* Written problem *
Retype the lines from the line with "EUR [button] (202, 9)" up to and including the line with "[Kraftstoffmodul RIDEX 1382F0011] (169, 148)".

* Dataset extract *
☆ ☆ ☆ ☆ ☆
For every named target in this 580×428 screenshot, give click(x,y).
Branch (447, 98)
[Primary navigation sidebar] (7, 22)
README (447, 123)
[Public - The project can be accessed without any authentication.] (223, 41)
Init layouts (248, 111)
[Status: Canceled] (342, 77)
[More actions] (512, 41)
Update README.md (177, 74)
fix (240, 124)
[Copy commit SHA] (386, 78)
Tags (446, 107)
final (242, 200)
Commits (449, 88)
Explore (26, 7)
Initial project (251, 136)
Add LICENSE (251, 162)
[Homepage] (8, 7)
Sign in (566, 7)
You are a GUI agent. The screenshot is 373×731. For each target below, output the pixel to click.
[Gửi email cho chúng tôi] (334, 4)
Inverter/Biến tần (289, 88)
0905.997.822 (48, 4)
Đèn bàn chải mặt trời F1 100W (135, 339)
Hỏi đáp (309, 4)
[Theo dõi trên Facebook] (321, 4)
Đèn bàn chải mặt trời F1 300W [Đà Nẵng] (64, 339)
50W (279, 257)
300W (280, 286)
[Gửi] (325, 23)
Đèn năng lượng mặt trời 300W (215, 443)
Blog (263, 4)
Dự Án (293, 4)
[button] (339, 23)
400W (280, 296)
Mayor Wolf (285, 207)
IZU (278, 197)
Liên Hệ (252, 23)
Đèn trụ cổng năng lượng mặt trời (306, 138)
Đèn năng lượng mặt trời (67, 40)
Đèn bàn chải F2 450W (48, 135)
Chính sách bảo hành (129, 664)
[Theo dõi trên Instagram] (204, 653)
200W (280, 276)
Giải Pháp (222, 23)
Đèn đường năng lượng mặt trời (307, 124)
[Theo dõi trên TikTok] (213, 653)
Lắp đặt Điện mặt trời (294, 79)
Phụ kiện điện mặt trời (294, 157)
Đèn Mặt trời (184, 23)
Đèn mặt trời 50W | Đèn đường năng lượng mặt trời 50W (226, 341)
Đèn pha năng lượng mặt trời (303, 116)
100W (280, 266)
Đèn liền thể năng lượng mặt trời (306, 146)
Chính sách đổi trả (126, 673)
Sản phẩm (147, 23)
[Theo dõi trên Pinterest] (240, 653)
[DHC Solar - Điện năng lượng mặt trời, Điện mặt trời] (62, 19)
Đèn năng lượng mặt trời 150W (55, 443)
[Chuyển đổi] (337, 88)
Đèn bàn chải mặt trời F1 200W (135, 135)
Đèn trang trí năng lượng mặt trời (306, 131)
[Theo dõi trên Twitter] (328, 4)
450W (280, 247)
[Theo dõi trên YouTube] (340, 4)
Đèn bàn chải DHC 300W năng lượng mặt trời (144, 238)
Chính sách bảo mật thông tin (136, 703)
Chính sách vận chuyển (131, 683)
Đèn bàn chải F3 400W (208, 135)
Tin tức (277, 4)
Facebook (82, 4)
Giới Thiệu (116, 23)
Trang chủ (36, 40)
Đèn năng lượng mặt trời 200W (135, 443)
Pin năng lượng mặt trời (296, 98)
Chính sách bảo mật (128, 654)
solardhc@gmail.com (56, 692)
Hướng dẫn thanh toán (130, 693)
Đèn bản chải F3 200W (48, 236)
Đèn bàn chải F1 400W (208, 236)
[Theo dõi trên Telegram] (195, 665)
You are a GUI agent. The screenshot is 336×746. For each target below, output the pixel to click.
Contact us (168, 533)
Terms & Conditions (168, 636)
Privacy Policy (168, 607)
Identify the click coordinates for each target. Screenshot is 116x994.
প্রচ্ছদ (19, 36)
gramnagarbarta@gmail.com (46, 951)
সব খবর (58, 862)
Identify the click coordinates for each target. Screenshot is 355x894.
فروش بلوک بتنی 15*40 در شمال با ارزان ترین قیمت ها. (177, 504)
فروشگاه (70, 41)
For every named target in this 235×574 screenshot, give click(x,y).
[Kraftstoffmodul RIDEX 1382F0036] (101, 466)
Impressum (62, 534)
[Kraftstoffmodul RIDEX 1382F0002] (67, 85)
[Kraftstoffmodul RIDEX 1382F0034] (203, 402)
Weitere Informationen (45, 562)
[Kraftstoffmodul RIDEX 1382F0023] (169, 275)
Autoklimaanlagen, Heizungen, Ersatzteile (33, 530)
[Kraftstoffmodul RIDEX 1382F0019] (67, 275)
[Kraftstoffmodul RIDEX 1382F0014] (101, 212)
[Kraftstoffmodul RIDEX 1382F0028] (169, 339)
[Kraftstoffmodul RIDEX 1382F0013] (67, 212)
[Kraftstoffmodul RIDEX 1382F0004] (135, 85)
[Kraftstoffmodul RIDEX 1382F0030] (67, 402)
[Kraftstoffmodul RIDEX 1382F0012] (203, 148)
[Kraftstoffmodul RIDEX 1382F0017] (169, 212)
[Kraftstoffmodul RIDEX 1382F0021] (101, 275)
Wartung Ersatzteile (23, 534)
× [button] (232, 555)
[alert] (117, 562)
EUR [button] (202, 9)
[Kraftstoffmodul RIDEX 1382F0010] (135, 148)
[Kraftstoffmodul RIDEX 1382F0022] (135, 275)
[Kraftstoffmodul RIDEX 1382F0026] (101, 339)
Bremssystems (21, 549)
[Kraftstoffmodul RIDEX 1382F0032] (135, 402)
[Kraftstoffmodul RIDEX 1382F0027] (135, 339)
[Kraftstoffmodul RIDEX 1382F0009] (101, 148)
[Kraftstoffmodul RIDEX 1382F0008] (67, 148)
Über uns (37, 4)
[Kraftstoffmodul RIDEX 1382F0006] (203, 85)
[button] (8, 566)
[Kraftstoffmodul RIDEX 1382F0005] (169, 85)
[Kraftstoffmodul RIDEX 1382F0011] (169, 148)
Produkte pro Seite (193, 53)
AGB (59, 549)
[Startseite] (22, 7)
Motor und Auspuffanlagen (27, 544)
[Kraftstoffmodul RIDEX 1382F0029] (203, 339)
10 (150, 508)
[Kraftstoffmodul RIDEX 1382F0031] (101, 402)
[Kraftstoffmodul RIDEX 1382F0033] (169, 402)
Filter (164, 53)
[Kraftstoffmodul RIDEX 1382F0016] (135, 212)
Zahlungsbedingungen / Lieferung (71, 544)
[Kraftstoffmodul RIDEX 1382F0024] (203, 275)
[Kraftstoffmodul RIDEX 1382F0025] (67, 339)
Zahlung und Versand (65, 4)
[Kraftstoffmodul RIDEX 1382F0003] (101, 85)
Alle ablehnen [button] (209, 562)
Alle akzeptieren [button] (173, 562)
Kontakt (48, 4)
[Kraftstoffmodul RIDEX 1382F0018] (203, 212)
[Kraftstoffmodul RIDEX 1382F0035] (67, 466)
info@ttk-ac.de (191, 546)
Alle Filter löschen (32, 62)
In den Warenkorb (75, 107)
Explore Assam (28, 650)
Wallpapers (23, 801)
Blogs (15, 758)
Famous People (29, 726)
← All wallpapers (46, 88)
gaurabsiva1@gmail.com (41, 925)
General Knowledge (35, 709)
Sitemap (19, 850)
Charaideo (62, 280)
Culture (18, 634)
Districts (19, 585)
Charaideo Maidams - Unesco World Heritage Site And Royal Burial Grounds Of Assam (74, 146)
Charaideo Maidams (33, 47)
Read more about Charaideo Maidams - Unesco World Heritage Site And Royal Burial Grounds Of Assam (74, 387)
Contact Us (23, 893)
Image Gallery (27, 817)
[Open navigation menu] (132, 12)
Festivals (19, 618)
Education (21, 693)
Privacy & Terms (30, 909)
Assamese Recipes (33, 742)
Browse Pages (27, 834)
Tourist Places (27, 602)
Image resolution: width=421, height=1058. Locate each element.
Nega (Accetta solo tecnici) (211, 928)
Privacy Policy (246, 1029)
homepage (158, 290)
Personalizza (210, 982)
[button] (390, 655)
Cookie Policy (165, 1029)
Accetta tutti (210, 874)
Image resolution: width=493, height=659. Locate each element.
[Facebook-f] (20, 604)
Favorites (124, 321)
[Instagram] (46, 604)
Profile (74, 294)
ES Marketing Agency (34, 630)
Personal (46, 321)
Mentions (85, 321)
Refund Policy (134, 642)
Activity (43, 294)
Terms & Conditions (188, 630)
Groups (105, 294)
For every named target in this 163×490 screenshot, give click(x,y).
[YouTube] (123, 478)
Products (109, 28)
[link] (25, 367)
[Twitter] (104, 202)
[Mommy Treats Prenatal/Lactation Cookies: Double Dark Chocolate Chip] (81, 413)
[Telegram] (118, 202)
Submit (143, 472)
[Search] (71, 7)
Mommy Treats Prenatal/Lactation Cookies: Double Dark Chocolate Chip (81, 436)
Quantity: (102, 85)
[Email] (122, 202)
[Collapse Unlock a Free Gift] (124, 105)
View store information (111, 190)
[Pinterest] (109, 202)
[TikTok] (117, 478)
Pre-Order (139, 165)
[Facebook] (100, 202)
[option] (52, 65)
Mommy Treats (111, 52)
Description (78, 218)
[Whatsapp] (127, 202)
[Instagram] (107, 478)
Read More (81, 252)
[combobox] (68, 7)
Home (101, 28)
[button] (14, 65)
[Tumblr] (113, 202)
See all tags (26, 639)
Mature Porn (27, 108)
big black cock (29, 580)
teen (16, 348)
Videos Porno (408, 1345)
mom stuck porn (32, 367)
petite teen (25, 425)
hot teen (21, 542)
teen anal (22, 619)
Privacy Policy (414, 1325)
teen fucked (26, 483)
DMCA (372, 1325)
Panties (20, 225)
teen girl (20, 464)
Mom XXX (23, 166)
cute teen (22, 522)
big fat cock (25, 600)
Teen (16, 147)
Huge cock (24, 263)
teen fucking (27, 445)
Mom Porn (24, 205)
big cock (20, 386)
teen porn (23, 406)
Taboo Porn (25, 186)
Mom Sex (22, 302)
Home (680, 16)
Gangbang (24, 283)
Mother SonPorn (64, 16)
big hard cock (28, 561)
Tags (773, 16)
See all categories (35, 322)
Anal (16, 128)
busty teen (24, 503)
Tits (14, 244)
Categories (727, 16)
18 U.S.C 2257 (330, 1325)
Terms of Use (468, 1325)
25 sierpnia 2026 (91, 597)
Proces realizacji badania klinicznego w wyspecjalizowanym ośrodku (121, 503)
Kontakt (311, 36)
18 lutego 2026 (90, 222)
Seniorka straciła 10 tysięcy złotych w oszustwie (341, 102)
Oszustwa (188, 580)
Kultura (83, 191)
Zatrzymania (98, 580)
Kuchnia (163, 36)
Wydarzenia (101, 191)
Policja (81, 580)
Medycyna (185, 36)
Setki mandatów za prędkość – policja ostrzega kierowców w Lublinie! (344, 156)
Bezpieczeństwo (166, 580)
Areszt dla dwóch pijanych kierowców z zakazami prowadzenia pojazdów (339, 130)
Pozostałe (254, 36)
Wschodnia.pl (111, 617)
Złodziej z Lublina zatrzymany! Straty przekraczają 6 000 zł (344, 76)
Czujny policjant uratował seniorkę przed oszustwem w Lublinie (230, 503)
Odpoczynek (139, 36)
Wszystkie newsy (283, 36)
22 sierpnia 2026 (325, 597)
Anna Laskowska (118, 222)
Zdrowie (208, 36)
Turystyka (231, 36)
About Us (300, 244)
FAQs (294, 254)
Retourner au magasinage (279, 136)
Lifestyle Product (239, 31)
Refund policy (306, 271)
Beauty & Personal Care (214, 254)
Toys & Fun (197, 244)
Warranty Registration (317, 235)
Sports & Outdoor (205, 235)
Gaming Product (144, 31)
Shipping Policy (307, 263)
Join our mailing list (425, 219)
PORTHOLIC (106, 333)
☆ ☆ ☆ ☆ ☆
* Exercise answer *
EUR [button] (202, 9)
[Kraftstoffmodul RIDEX 1382F0010] (135, 148)
[Kraftstoffmodul RIDEX 1382F0022] (135, 275)
[Kraftstoffmodul RIDEX 1382F0026] (101, 339)
Bremssystems (21, 549)
[Kraftstoffmodul RIDEX 1382F0032] (135, 402)
[Kraftstoffmodul RIDEX 1382F0027] (135, 339)
[Kraftstoffmodul RIDEX 1382F0009] (101, 148)
[Kraftstoffmodul RIDEX 1382F0008] (67, 148)
Über uns (37, 4)
[Kraftstoffmodul RIDEX 1382F0006] (203, 85)
[button] (8, 566)
[Kraftstoffmodul RIDEX 1382F0005] (169, 85)
[Kraftstoffmodul RIDEX 1382F0011] (169, 148)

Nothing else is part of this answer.